Maybe TAWELL managed to distract Sarah long enough to tip the acid into the newly purchased beer but a short time later her next door neighbour heard loud groans and moans through the party wall. The neighbour, Mrs ASHLEY saw TAWELL (who she recognised as a frequent visitor) leave the house and went to see if Sarah was alright. She found her writhing on the floor, frothing from her mouth. Mrs ASHLEY quickly raised the alarm but poor Sarah was dead before a doctor could attend.

The Chase

Among the persons to respond to the cry for help was the Rev. E.T. CHAMPNES, the vicar of Upton-cum-Chumley. The quick thinking cleric took a description of TAWELL and raced to the station to intercept him. He got there just in time to see the suspect board the departing 7.42pm service. He was too late to stop the train.

TAWELL sitting on the speeding train may have been smug enough to think that he had got away with murder and at most other locations that might have been the case but Slough was equipped with the telegraph!

The quick thinking vicar consulted the station master, Mr HOWELL who arranged for a message to be sent from the Telegraph Cottage just outside the station. The historic message to Paddington read:

"A murder has just been committed at Salt Hill and the suspected murderer was seen to take a first class ticket to London by the train that left Slough at 7.42pm. He is in the garb of a Kwaker with a brown great coat on which reaches his feet.

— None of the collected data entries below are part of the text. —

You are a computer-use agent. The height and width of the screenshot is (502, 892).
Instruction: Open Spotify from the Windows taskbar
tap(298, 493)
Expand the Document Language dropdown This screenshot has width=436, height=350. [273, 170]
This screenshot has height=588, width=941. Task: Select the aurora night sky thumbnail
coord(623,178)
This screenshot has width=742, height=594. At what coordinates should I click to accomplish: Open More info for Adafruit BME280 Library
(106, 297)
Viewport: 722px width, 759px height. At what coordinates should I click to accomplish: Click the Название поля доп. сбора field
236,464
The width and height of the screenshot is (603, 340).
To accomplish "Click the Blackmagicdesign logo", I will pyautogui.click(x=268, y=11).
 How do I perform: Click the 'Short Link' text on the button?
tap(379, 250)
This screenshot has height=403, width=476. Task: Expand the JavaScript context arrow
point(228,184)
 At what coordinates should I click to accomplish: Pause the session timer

He is in the last compartment of the second first-class carriage"

(The telegraph did not have the letter "Q" hence the odd spelling of the word "Quaker")

At Paddington a clerk ran the message to the Great Western Railway Police Office where it was passed to the duty Sergeant, William WILLIAMS. He "put a plain coat over his police dress" and met the train in.

A few minutes later the telegraph House at Slough received a message from the capital:

"The up train has arrived and a person answering in every respect the description given by the telegraph came out of the compartment mentioned. The man got into a New Road omnibus and Sergeant WILLIAMS into the same"

Sgt WILLIAMS sat in the conductor's seat of the bus and TAWELL must have mistaken him for the conductor as when he alighted at Princes Street (alongside the Bank of England) he handed the Sergeant his fare!

TAWELL was followed by Sergeant WILLIAMS along the darkened streets of London. He first went to a sweet shop in Cornhill and then on to the Jerusalem Coffee House. (A haunt of East Indian and Australian Merchants) The Sergeant kept him under observation as he left and then walked along Birchin Lane and thence to a Lodging House in Scott's Yard. He stood outside TAWELLS lodgings for over an hour before returning to Paddington. Here, he visited a colleague, Inspector WIGGINS of the Metropolitan Police at Paddington Green Police Station and the next morning the two men, having confirmed details of the crime, went in search of the murderer.

He was gone from his lodgings but they located him back at the Jerusalem Coffee House where he was arrested. TAWELL protested saying "I wasn't at Slough yesterday" but Sgt WILLIAMS replied "Yes you were Sir, you got out of the train and got onto an omnibus and gave me sixpence" TAWELL haughtily retorted "My station in society would be sufficient to rebut any suspicion against me"

He was wrong.

An Apple-pip Defence

Whilst in custody he sent for "the best lawyer that money can buy" and engaged the services of Sir Fitzroy KELLY a promoter of the Appeals Court and the Chief Baron of the Exchequer. On hearing TAWELLS testimony he pronounced that his client was "innocent of all charges".

The trial opened at Aylesbury County Court on 12th March 1845 presided over by Judge Baron PARKE. (who as Lord WENSLEYDALE was later to become the first ever "life-peer") Sergeant BYLES opened the proceedings and the jury soon heard how a post mortem had revealed that the cause of death for Sarah HART was "poisoning by prussic acid"

Other witnessed were called including Sergeant WILLIAMS who gave a full account of his actions which led to the arrest of the accused. Sir Fitzroy KELLY then opened his defence with just one word "apple-pips!"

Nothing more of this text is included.